5: Cybersecurity, and Synthetic data

So, how will your recent sexual health check-up results, etc. be kept safe? Before coming to the cybersecurity component of all this data sharing, the government and NHS say they are keen to explore a range of emerging privacy enhancing technologies (PETs).

These might span:

  • Synthetic data (statistically consistent with a real dataset)
  • "Moving code to the data" using so-called federated analytics.
  • Homomorphic encryption.
  • "Differentially private algorithms: enabling useful population-level insights about a dataset to be gained, while limiting what can be learned about any individual in the dataset"

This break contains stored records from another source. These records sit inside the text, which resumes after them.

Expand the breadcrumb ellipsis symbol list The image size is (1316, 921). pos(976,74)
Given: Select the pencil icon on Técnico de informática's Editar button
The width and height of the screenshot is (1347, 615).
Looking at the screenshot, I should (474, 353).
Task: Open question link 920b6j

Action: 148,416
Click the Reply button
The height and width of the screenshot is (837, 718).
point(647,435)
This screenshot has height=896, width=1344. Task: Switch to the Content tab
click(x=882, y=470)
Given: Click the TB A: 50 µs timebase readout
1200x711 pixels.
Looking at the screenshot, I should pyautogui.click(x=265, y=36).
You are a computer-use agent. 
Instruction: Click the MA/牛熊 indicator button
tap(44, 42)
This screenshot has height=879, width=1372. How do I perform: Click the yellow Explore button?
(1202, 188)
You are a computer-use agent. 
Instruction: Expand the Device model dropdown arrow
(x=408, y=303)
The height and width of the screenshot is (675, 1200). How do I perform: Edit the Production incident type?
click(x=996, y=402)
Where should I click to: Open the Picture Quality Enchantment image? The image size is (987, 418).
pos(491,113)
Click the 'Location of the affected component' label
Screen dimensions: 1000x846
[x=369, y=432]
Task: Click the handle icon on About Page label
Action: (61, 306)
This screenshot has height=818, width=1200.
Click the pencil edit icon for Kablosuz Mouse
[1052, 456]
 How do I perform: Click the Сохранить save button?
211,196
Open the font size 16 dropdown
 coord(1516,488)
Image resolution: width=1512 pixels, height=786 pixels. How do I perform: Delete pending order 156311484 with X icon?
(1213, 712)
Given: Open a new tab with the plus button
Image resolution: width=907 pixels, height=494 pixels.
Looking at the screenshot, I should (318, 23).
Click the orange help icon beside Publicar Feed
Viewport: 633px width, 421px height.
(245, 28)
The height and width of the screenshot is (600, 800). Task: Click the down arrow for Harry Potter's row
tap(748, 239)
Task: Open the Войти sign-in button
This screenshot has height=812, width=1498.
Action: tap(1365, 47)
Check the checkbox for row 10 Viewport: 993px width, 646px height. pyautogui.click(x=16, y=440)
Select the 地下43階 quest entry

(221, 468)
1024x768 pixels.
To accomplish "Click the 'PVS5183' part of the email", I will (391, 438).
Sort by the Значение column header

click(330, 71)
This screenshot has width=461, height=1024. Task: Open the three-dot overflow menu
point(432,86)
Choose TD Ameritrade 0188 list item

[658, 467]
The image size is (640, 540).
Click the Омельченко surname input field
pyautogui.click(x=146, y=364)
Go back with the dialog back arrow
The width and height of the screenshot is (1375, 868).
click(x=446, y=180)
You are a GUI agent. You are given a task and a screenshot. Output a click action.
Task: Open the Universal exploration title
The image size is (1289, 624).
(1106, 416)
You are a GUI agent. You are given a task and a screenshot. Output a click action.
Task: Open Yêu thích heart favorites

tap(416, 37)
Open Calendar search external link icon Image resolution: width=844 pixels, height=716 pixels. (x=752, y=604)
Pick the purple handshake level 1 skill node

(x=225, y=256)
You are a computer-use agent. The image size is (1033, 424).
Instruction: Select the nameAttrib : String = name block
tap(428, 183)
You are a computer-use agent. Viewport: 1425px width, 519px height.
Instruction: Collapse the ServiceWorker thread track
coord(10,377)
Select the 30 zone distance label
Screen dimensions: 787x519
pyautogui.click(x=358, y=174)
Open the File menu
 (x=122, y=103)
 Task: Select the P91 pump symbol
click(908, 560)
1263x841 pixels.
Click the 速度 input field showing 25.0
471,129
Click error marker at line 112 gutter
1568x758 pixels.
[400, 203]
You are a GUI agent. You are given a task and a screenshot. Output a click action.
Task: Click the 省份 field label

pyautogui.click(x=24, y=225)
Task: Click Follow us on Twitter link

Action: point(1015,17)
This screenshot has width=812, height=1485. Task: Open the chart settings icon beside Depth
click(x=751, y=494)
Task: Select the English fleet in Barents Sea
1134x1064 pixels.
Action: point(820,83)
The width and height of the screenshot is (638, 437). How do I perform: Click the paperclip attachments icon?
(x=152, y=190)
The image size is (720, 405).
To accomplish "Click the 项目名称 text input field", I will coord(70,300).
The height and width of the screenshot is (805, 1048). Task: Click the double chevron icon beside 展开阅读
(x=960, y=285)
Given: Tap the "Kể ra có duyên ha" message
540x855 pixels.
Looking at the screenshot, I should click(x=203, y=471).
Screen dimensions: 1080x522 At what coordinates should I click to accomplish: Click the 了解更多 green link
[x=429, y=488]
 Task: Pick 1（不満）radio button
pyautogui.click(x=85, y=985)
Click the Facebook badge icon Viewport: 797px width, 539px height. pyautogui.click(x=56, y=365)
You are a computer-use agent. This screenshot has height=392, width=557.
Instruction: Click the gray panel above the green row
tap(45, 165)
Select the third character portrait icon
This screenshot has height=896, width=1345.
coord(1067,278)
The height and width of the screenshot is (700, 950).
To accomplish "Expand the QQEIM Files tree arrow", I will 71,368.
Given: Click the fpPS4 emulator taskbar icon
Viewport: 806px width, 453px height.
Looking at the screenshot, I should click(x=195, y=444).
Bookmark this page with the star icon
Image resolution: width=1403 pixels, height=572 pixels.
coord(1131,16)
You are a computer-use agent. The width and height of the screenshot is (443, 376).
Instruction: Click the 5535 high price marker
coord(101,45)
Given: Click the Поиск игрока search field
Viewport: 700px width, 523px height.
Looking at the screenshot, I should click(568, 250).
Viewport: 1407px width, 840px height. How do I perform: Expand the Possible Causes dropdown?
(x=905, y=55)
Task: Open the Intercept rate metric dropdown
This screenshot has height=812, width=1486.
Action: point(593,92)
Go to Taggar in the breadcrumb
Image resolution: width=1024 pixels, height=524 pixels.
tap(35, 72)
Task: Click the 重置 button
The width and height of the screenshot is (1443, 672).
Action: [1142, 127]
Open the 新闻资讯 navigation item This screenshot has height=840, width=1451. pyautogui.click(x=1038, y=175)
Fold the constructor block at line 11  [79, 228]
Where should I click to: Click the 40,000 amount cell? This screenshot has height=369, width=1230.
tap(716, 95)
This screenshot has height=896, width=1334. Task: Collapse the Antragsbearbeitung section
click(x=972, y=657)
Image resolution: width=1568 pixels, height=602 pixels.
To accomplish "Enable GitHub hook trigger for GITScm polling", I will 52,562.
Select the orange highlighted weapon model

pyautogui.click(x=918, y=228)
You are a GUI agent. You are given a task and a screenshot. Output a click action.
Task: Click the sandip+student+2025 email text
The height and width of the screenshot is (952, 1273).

See also: One to Watch - Homomorphic Encryption Specialist Enveil

On the cybersecurity front, the NHS has made real improvements since 2018's devastating WannaCry attack, with "radically upscaled" central defences. NHS Digital’s Cyber Security Operations Centre (CSOC) now provides local and national network monitoring, incident response and threat intelligence and blocks a claimed 21 million items of malicious activity every month. In February 2021, the central NHSX digital unit also conducted its first incident response exercise with a primary care provider, watching over a step-by-step walk-through of its IR plans.

As datasets and IT systems become more integrated, the government will "continue to work more broadly to embed effective cyber security across the health and care system, including adult social care" it said, without adding much detail. It will need to. Sweeping datasets accessible by API from a central location will have a huge target painted on them from the word go. Ultimately, to wrap up, the aim is to "reshape legacy systems and platforms into smaller discrete services by creating national platforms that can talk to each other and work together, and so can easily be used to access and share data."